== EXCERPTED DATA

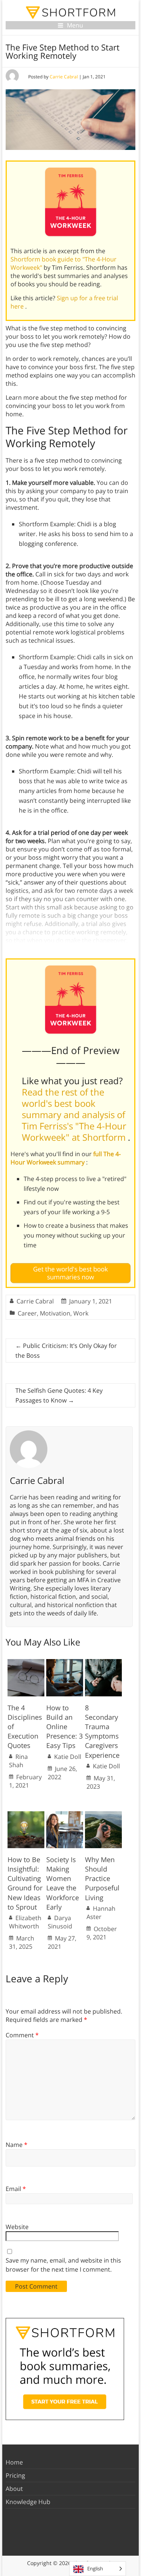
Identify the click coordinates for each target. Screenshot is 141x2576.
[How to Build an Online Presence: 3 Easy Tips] (64, 1663)
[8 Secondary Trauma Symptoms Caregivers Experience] (103, 1663)
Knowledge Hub (28, 2502)
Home (14, 2462)
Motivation (55, 1313)
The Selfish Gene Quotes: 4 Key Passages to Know (59, 1395)
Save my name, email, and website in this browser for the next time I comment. (63, 2264)
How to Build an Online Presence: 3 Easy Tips (64, 1726)
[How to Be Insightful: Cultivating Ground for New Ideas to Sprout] (26, 1815)
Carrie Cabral (64, 76)
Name (16, 2145)
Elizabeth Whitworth (25, 1922)
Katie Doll (67, 1756)
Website (17, 2227)
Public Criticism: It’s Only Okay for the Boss (66, 1350)
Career (27, 1313)
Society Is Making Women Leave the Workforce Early (62, 1883)
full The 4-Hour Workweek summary (66, 1158)
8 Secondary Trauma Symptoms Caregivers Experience (102, 1731)
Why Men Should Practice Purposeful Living (102, 1878)
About (14, 2488)
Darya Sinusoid (60, 1922)
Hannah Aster (100, 1912)
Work (80, 1313)
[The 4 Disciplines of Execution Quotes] (26, 1663)
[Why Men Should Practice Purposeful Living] (103, 1815)
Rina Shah (18, 1760)
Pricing (15, 2475)
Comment (22, 2035)
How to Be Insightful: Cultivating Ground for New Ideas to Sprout (25, 1883)
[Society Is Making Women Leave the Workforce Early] (64, 1815)
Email (16, 2189)
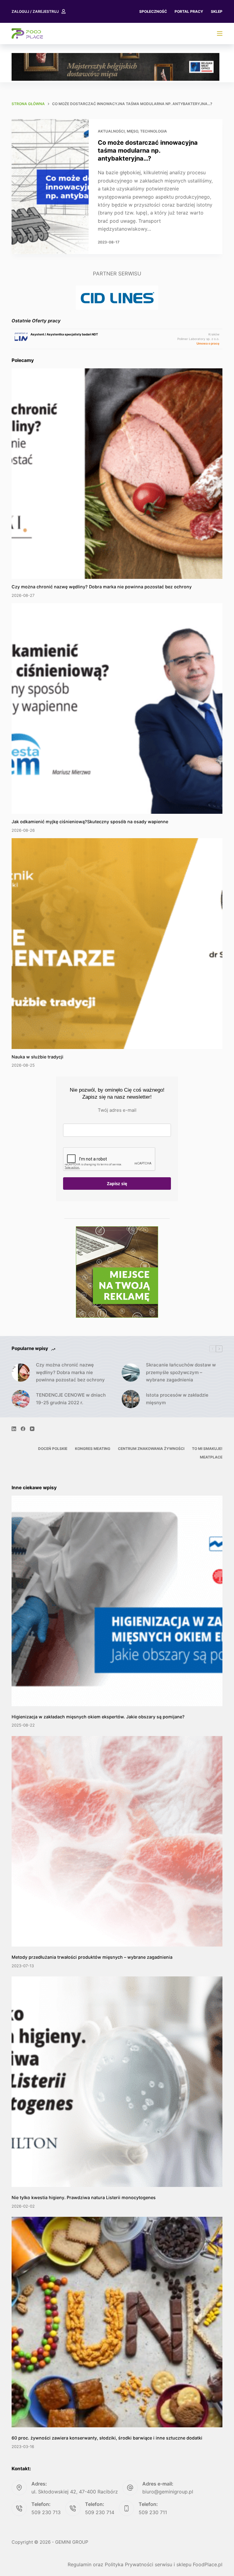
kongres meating (92, 1448)
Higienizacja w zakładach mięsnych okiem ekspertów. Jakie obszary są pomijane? (98, 1716)
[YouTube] (32, 1428)
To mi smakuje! (207, 1448)
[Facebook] (23, 1428)
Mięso (132, 131)
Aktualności (111, 131)
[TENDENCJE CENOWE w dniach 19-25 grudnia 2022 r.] (21, 1399)
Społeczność (153, 11)
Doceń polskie (52, 1448)
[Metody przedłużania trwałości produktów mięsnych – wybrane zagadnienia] (117, 1841)
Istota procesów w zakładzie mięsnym (177, 1398)
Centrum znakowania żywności (151, 1448)
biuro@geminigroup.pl (167, 2492)
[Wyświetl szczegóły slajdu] (115, 67)
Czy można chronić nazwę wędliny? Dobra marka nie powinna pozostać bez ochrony (102, 586)
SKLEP (216, 11)
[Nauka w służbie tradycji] (117, 943)
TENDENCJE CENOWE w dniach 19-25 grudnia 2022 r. (71, 1398)
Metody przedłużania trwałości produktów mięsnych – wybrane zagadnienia (92, 1957)
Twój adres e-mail (117, 1110)
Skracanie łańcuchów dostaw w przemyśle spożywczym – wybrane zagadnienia (181, 1372)
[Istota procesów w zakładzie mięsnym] (131, 1399)
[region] (115, 67)
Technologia (153, 131)
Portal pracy (189, 11)
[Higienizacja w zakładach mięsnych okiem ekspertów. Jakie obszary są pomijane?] (117, 1601)
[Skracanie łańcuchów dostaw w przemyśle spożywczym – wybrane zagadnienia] (131, 1372)
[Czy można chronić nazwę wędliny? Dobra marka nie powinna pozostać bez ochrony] (117, 473)
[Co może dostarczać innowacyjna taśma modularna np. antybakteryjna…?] (50, 186)
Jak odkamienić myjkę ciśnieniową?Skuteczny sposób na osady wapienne (90, 821)
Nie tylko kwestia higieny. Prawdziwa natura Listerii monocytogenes (84, 2197)
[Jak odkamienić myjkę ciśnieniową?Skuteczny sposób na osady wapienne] (117, 708)
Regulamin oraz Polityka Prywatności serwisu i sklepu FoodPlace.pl (145, 2564)
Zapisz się (117, 1183)
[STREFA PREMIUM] (219, 33)
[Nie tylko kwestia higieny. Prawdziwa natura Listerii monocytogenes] (117, 2081)
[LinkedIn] (14, 1428)
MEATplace (211, 1457)
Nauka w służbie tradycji (37, 1056)
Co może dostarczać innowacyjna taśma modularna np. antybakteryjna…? (148, 150)
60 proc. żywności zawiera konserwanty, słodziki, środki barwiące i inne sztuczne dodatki (107, 2437)
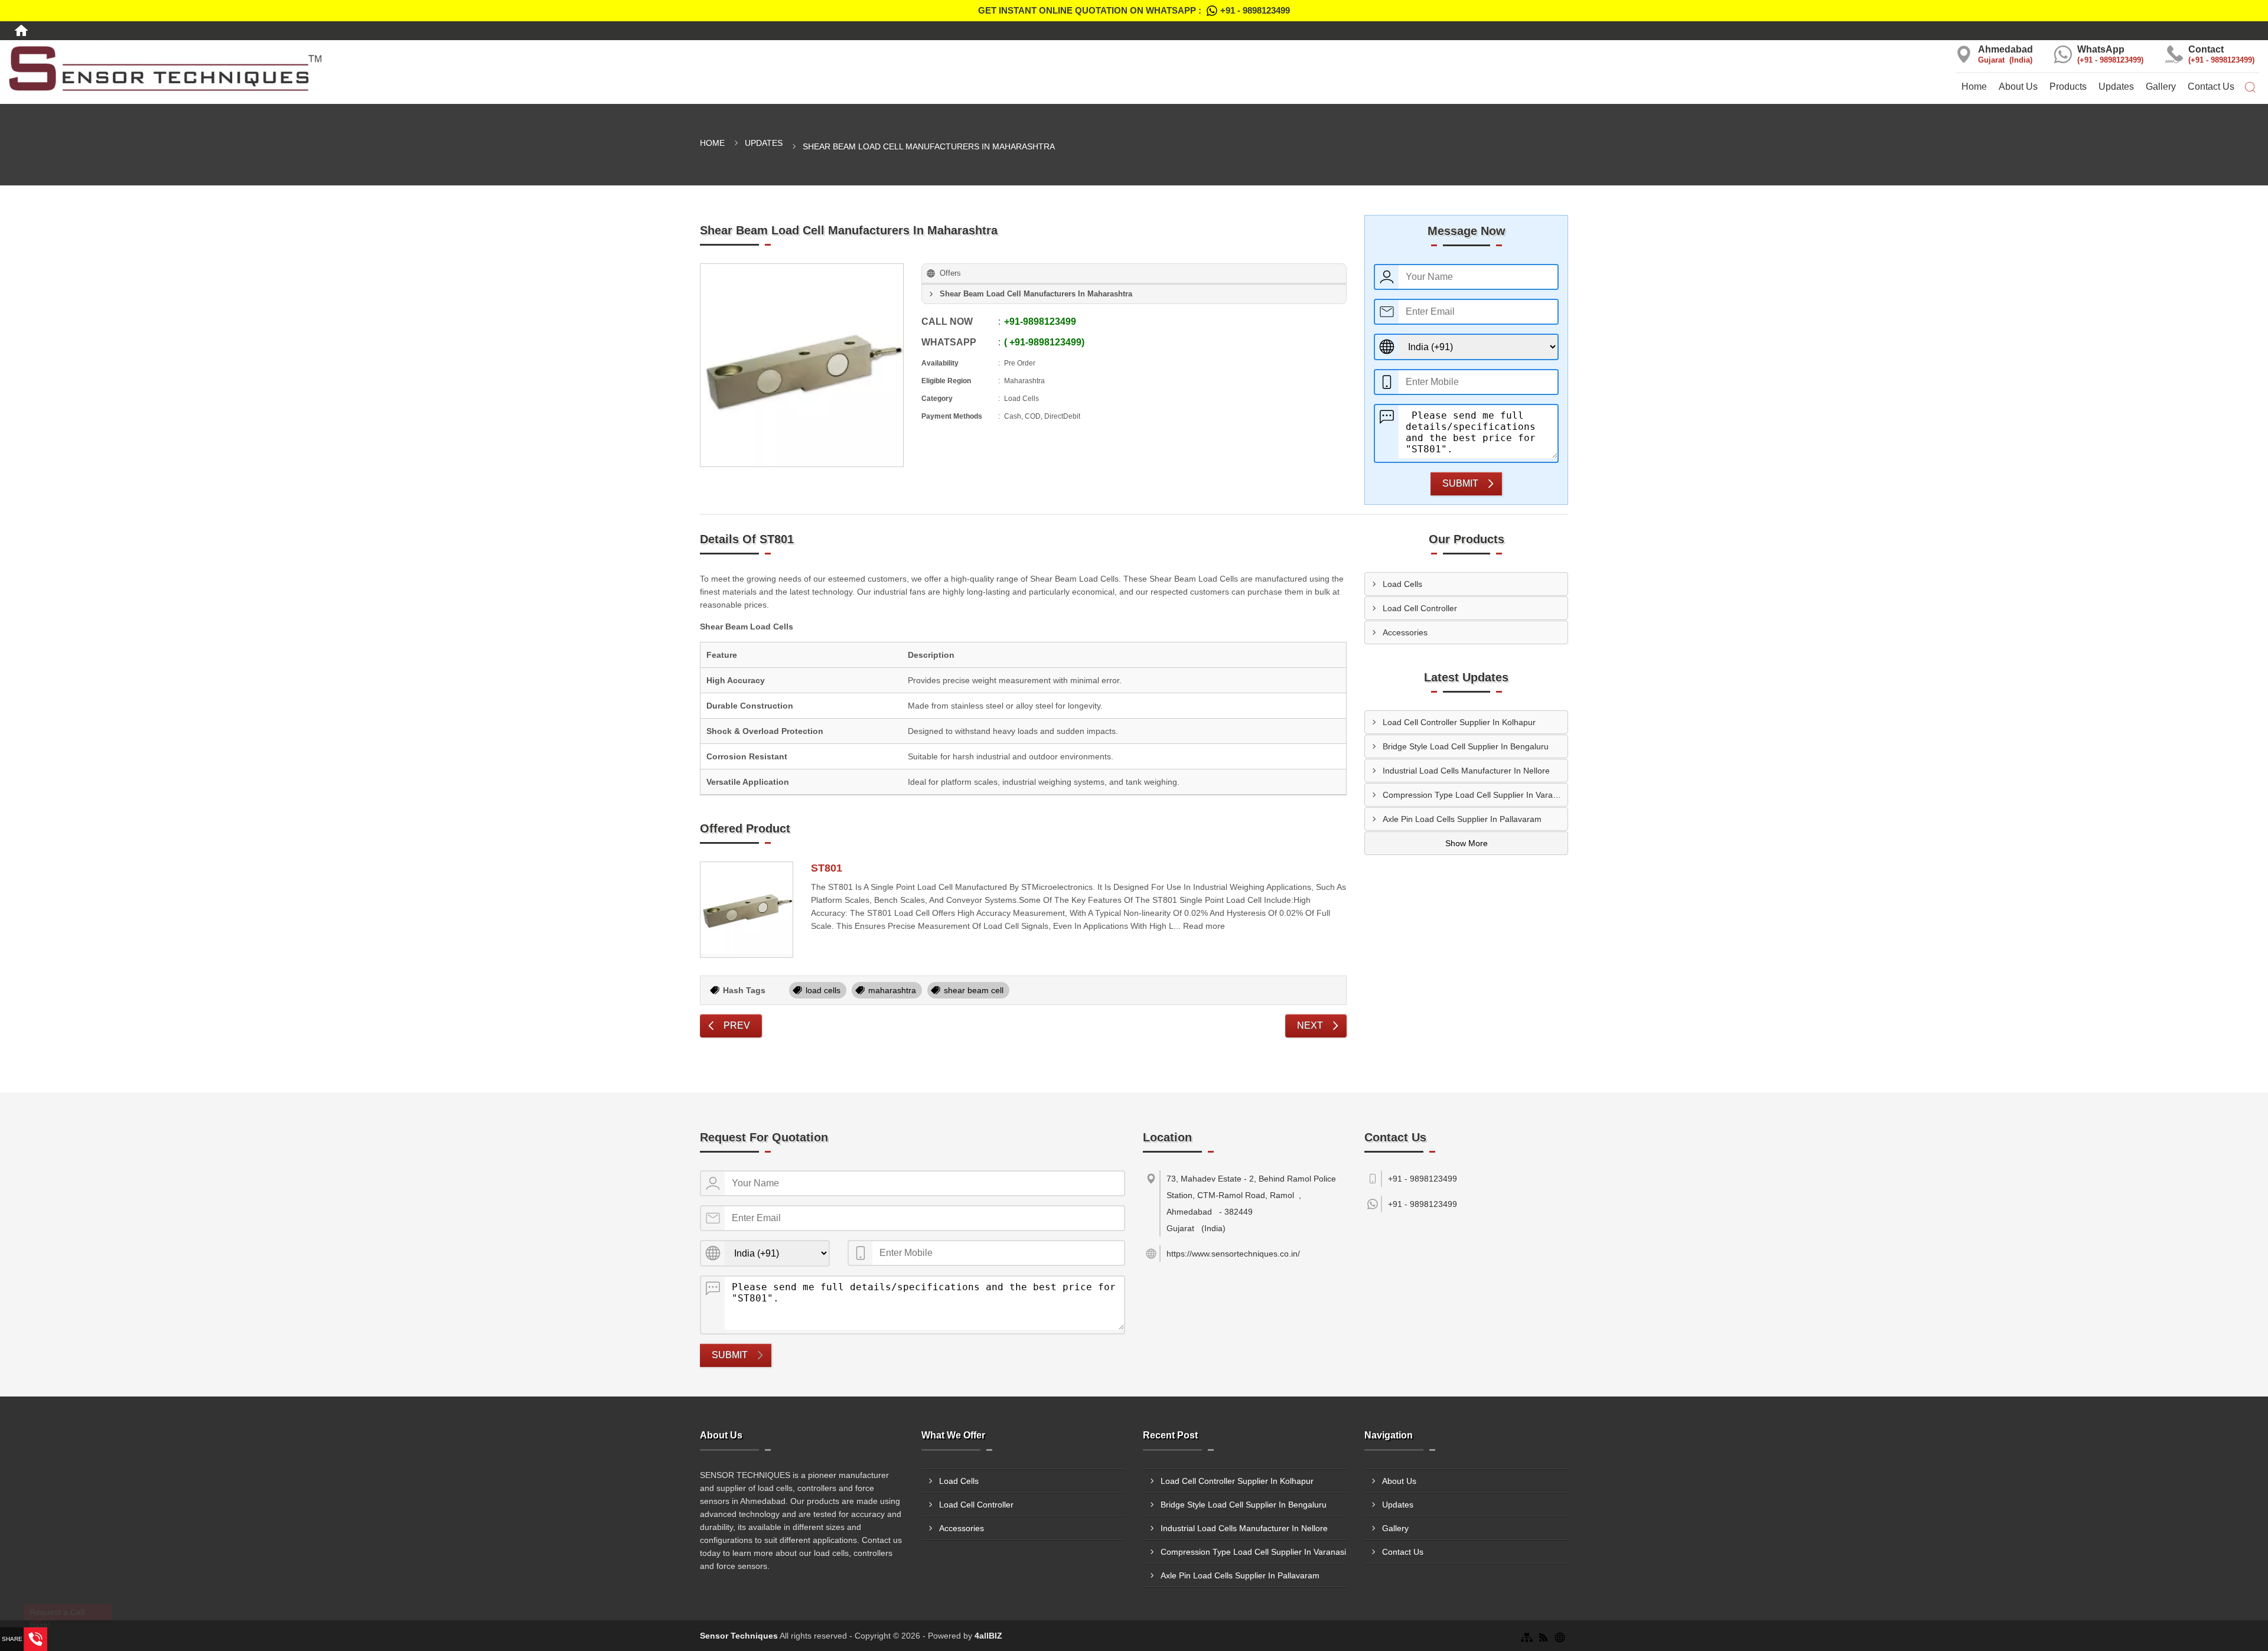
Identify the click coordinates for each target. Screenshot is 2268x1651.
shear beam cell (973, 990)
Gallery (2161, 86)
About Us (2018, 86)
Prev (737, 1025)
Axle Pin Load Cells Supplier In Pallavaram (1462, 819)
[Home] (21, 30)
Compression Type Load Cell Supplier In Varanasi (1475, 795)
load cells (823, 990)
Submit (1460, 483)
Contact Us (2211, 86)
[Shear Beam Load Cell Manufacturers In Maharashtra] (801, 365)
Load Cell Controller (1420, 608)
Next (1310, 1025)
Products (2068, 86)
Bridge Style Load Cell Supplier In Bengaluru (1466, 746)
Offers (950, 273)
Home (1974, 86)
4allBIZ (988, 1635)
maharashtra (892, 990)
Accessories (1405, 632)
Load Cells (1402, 584)
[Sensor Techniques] (378, 68)
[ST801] (746, 910)
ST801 (826, 868)
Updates (2116, 86)
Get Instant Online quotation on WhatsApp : (1134, 10)
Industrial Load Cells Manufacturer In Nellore (1466, 770)
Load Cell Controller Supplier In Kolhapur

====

An answer is complete only when it holds every line above containing the string "służbie".

SOLUTION –
[Nauka w służbie tradycji] (117, 943)
Nauka w służbie tradycji (37, 1056)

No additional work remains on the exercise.